Construction insolvencies could rise by 25% in the next six months

14th October 2021

Insolvencies in the construction sector could rise as much as 25% in the next six months despite a rebound in orders according to trade credit insurer Atradius.

The report found that he sector contracted by 14% in 2020, UK construction output is forecast to rebound by almost 15% in 2021 and grow by more than 5% in 2022. While commercial construction activity is hampered by subdued demand for retail and office space, growth is being predominantly driven by residential building and large public infrastructure projects. However, it is reported that a shortage of construction materials has led to delays in project completion.

The construction industry currently takes an average of 90 days. The number of non-payments and insolvencies over the past 12 months has been low. However, both are expected to increase in the coming months as government support ceases, while higher material prices and labour costs eat into the financial strength of businesses. Atradius report margins are already tight and any slippage could have a major effect on profitability and performance.

Experts warn that both material and labour shortages have triggered significant cost increases and this knock-on effect will ultimately squeeze profit margins in the short and medium-term, particularly for builders with fixed-price contracts. Should input prices continue to remain overly high, and it is forecasted that insolvencies could increase up to 25% in the coming six months. Due to the looming downside risks for the industry, The sector outlook remains ‘poor’ despite the robust rebound in orders and output.

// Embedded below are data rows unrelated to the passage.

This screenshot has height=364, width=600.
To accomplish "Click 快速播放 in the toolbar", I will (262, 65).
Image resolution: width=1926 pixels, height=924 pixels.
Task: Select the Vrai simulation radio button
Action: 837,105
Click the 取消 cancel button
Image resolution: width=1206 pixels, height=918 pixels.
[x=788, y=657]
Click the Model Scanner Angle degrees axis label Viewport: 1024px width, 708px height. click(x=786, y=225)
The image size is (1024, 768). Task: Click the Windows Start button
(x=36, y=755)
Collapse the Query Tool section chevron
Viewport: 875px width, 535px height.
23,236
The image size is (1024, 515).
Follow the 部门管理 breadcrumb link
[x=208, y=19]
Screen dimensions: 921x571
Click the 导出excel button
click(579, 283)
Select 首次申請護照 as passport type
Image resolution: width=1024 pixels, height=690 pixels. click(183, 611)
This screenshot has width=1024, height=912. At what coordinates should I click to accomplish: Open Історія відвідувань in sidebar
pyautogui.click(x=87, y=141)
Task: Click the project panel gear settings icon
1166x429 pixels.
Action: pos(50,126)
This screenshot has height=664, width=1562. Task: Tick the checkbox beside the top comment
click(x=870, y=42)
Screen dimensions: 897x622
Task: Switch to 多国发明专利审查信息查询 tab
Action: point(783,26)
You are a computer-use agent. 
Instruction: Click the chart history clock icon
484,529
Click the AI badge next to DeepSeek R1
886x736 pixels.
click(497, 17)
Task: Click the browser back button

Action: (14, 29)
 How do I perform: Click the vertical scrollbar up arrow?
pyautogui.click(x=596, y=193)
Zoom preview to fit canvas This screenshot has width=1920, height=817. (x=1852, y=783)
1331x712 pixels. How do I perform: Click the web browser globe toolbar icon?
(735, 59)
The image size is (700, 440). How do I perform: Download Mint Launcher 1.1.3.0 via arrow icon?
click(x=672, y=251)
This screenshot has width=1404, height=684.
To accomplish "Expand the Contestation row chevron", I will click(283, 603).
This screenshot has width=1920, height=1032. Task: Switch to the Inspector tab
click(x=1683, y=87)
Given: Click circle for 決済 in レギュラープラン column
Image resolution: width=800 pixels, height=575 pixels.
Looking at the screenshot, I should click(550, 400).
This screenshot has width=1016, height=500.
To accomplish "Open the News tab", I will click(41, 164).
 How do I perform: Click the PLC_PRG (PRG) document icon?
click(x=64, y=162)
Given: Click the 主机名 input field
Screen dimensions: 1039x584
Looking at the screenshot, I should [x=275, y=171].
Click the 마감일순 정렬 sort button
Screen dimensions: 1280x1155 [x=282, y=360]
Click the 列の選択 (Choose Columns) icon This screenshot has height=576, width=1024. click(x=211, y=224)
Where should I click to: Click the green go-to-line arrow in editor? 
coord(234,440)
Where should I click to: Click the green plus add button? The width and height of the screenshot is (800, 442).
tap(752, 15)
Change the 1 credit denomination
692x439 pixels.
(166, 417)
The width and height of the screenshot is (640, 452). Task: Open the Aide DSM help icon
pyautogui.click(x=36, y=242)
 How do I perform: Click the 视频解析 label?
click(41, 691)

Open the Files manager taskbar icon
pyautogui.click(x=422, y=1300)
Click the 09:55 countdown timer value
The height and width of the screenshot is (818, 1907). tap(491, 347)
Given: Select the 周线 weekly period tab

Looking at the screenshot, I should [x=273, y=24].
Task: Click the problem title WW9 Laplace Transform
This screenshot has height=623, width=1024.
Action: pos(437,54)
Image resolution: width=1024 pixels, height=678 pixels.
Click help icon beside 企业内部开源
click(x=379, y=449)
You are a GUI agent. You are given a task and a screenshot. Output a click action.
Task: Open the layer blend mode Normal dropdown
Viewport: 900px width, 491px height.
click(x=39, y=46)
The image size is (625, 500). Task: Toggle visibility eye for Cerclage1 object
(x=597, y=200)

Mike Thomas, Director of Risk Services at Atradius, said “With rising orders and output, there are new opportunities building in the construction industry which will continue to drive growth. These include pent-up demand for construction works that were put on hold during the pandemic along with benefits from stimulus measures, an increasing focus on sustainability and growing urbanisation in emerging markets. However, despite the market rebound, competition is intense, profit margins are narrow, late payments are rising and there is a higher proportion of business failures than in most other industries. With insolvencies forecast to increase further, businesses in the sector must be prepared to weather the storm by sourcing comprehensive real-time data on their buyers, a proactive credit management strategy and protection against non-payment.